Sri Lanka’s dealings illustrate how the smaller states are working to balance influence and investment by regional powers. China is the major investor in the $1.4 billion Colombo Port City project. Beijing also designed the December 2017 debt-for-equity swap — China calls it a public-private partnership investment — in which Sri Lanka handed over a controlling stake in the southern port of Hambantota and 15,000 acres of surrounding land to China on a 99-year-long lease in return for $1.1 billion in debt relief. But Sri Lanka has also accepted infrastructural investment from other sources. In January 2018, India provided more than $45 million to build a commercial port in the northern harbour at Kankesanthurai, and now is offering some $2 billion to develop the port, oil terminals, and refinery at Trincomalee in northeastern Sri Lanka. As well, on 28 May, India, Japan and Sri Lanka agreed to develop the second foreign-operated container terminal at Colombo port as a joint venture.

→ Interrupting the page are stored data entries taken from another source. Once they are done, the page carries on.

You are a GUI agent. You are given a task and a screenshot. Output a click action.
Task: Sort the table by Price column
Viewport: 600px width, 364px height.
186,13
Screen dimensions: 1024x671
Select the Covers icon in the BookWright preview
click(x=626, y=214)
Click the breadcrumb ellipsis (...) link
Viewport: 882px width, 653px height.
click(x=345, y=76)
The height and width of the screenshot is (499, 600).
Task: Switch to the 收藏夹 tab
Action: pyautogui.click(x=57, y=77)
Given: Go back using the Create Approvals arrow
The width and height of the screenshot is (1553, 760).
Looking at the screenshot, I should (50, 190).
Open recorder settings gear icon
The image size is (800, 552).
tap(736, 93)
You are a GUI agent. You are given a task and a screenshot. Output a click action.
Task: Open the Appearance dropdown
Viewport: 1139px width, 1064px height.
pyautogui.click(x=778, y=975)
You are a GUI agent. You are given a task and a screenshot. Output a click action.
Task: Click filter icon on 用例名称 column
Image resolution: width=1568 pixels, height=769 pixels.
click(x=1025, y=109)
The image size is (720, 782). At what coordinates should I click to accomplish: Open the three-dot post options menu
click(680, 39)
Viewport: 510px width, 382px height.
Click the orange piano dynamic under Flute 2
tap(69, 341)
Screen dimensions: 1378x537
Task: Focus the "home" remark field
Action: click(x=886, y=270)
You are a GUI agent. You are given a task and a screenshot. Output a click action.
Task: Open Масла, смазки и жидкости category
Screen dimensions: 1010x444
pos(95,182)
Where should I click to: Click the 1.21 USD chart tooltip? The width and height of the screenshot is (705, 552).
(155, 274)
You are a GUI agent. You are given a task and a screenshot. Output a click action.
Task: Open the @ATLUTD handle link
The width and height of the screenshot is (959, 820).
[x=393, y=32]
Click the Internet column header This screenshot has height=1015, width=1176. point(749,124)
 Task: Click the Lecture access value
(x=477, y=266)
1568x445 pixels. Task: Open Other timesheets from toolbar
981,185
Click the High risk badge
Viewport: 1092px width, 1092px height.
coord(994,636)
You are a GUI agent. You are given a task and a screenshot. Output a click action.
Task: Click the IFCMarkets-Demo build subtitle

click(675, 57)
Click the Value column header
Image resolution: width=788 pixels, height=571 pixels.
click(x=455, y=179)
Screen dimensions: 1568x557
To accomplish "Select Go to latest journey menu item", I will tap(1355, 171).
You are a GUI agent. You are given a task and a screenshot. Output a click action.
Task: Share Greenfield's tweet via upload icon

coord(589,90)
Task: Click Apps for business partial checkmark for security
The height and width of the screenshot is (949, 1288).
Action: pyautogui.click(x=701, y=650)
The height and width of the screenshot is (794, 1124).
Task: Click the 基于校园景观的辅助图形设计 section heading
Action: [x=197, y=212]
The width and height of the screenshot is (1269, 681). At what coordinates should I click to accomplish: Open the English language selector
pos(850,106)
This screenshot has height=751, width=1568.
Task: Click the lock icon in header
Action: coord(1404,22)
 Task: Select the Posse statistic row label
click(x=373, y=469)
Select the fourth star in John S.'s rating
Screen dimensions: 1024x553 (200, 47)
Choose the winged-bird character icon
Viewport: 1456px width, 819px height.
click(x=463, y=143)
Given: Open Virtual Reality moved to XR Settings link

And yet neither Sri Lanka nor its small neighbors have so finely balanced their arms imports, according to the Military Balance+ database produced by the International Institute for Strategic Studies, or IISS. This sole-sourcing represents a change for Sri Lanka, which bought Chinese arms during its civil war that ended in 2009, and for Seychelles, which bought from China two light transport aircraft in 2011 and a patrol boat in 2014.

The range and quantity of these purchases also varies. India’s regional customers have procured solely maritime-security-focused equipment, including donated boats. Mauritius bought 12 coastal patrol craft and patrol boats; Seychelles, one maritime patrol aircraft; and Sri Lanka, three offshore patrol ships and ocean-going patrol craft. But Chinese arms sales to the region include a wider selection of air and land as well as maritime security equipment. Pakistan is the biggest customer, having bought 610 main battle tanks and 100 JF-17 fighter ground-attack aircraft. Other sales include Bangladesh’s purchase of 47 main battle tanks and armored recovery vehicles; Kenya’s 30 light forces vehicles; and Tanzania’s 24 light tanks.

Each of these defense contracts depends on India and China’s capacity to deliver equipment to the smaller states, as well as the willingness and financial capacity of each of the smaller states to procure from the two powers. China has a more extensive defense industrial base, suggesting a greater capacity to efficiently meet its delivery obligations. Meanwhile, the Indian government is working to strengthen its own industrial base via the “Make in India” policy, yet many equipment projects have experienced delays and cost overruns.

This state of either-or defense procurement has now come to an end. On 8 July, Sri Lanka received a donated Chinese frigate, and that may encourage its neighbors to become more ecumenical in their own purchases. And it may augur a new phase of bolder strategic initiative from Indian Ocean countries in their own abilities to balance major-power influences — and a new arena of competition for those powers themselves.